Must be residential land: There is some criteria around this: 
  • Includes overseas residential land!  But should also get
       foreign
     tax credit if gain taxed overseas already.
  • Includes B&B’s and AirBNB properties.
Off The Plan Sales:
  • Purchase = date of Sale & Purchase Ageement.
  • Sale =  date of Sale & Purchase Agreement.
Subdivided Land: 
  • Date of Acquisition = registration of undivided land, i.e. when
       the whole property is purchased.
  • Date of Disposal = Sale & Purchase Agreement for sale of
      section.
  • NOTE:  Likely to be taxable under other tax provisions.
      Leasehold to Freehold:
  • Date of Acquisition = date lease granted Gift.
  • Date of Disposal = date of registration
Compulsory Acquisition: 
  • Date of Disposal = date of compulsory acquisition
Mortgagee Sale: 
  • Date of Disposal = date of disposal by mortgagee.
Nominations: 
  • Originally IRD viewed nominations as a disposal, and
        therefore any gains could be taxed under the Bright-Line
        rules.
  • In early 2017, IRD retracted and have confirmed no sale or
       disposal on a nomination – which is good news.
Main Home Exclusion: 
  • Can be Trust
  • Must be predominately main home, so more than 50% of time
       used as main home.  If vacant and renovated for more time
       than used as a personal house, then not main home.
  • Main Home Exclusion can only be used twice in 2 year period.

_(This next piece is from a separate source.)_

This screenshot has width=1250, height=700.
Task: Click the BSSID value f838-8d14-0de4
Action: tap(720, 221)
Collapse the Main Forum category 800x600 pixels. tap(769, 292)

  • Doesn’t apply if there is a pattern of buying and selling
       personal home.
  • Holiday ok if short term.  Longer time, depends on exact
       circumstances and as long as you don’t set up another
       home, it should be ok.
  • Subdivide main house.  Generally section sale would also
       have main home exclusion but would suggest getting full
       advice on this to double check.
Main home looking at buying and selling for a profit: 
  • If intention is to renovate and sell for profit, then taxable under
       other income tax sections.
  • Main home exclusion would not apply.
  • So be very careful with what your intention is and how this is
       documented!
Main Home intended to renovate and sell:
  • Gain is taxable.
Main Home, intended to live in and renovate.  But then later decide to sell:
  • Gain not taxable and exclusion for main home should apply
        (as long as no pattern of buying and selling, and still meet
         home exclusion provisions).
Relationship Property Transfers:
  • Generally excluded and transfers deemed to be at cost.

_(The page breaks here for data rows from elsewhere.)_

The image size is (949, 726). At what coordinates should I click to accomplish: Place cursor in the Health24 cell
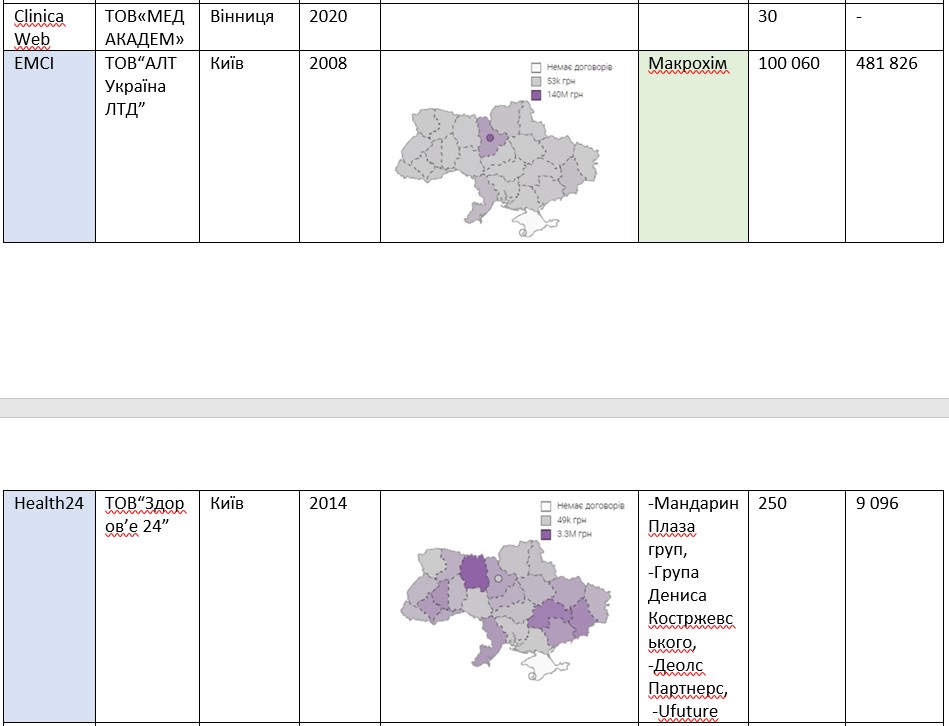49,504
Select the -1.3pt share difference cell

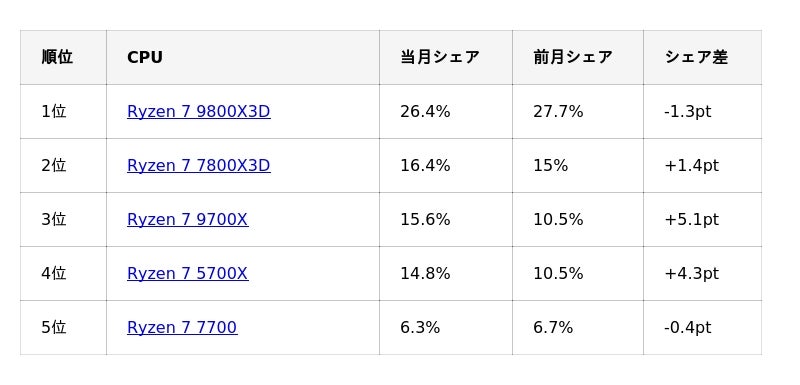pos(703,112)
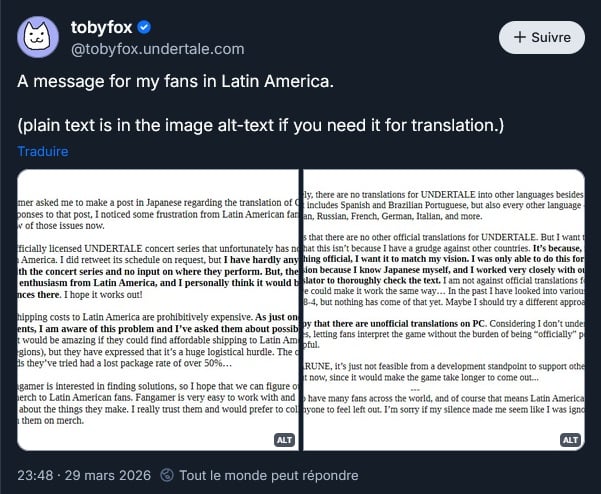Viewport: 601px width, 494px height.
Task: Follow tobyfox with the Suivre button
Action: click(x=541, y=37)
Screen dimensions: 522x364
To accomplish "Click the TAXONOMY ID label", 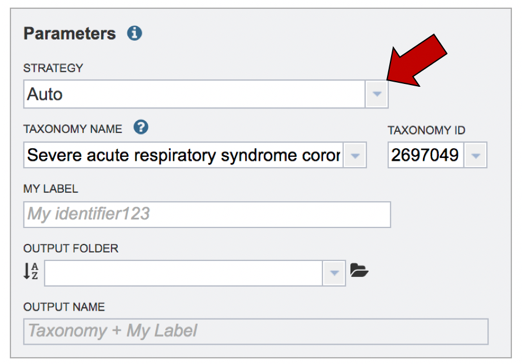I will (x=426, y=130).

       Inherited Property:
  • Generally excluded.
Change of Trustee: 
  • If only a change of Trustee, then stays with original
       registration date.
Residential Land Withholding Tax (RLWT): 
  • Applies from 1 July 2016.
  • Only for Offshore RLWT person who disposes of land subject
        to Bright-line rule.
  • Only relates to New Zealand land.
  • Obligation on conveyancer at settlement and to account to
        IRD.
  • If taxed under other tax provisions, but within 2 years, there
       will still be RLWT if vendor is an “Offshore RLWT” person.
  • There are three RLWT methods.
I hope this summary of the main points is helpful.